▶ ЧТО ТРЕБУЕТСЯ
Перепишите без изменений строки начиная со строки, содержащей «Where should I click to: Click the», и заканчивая строкой, содержащей «tap(277, 104)», включая обе эти строки.

▶ ИЗВЛЕЧЁННЫЕ ДАННЫЕ
◆ ◆ ◆ ◆ ◆ ◆ ◆

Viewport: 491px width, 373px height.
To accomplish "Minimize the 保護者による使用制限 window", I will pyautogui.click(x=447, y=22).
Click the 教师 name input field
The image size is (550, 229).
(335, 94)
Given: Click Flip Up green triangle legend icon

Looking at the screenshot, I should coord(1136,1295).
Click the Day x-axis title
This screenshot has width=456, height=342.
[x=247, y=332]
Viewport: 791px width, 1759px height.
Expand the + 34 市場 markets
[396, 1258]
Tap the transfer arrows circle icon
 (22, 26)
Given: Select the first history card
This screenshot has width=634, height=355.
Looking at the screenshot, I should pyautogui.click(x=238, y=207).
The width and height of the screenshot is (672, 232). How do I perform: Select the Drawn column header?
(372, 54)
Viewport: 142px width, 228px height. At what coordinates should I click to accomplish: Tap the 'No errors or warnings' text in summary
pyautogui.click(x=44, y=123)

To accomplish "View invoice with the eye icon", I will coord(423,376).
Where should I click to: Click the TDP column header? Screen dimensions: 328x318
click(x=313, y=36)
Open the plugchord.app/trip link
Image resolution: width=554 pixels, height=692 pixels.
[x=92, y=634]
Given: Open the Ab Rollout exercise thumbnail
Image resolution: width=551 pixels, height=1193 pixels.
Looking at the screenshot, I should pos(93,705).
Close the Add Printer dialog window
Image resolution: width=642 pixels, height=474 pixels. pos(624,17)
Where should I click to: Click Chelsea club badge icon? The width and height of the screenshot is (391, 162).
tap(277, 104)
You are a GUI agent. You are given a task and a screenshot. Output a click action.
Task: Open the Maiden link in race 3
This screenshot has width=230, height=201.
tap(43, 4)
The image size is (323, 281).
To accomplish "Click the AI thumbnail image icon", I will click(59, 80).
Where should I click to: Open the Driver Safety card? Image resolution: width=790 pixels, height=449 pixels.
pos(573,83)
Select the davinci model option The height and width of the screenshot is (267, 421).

◆ ◆ ◆ ◆ ◆ ◆ ◆

▶ РЕШЕНИЕ ЗАДАЧИ
Where should I click to: Click the TDP column header? Screen dimensions: 328x318
click(x=313, y=36)
Open the plugchord.app/trip link
Image resolution: width=554 pixels, height=692 pixels.
[x=92, y=634]
Given: Open the Ab Rollout exercise thumbnail
Image resolution: width=551 pixels, height=1193 pixels.
Looking at the screenshot, I should pos(93,705).
Close the Add Printer dialog window
Image resolution: width=642 pixels, height=474 pixels. pos(624,17)
Where should I click to: Click Chelsea club badge icon? The width and height of the screenshot is (391, 162).
tap(277, 104)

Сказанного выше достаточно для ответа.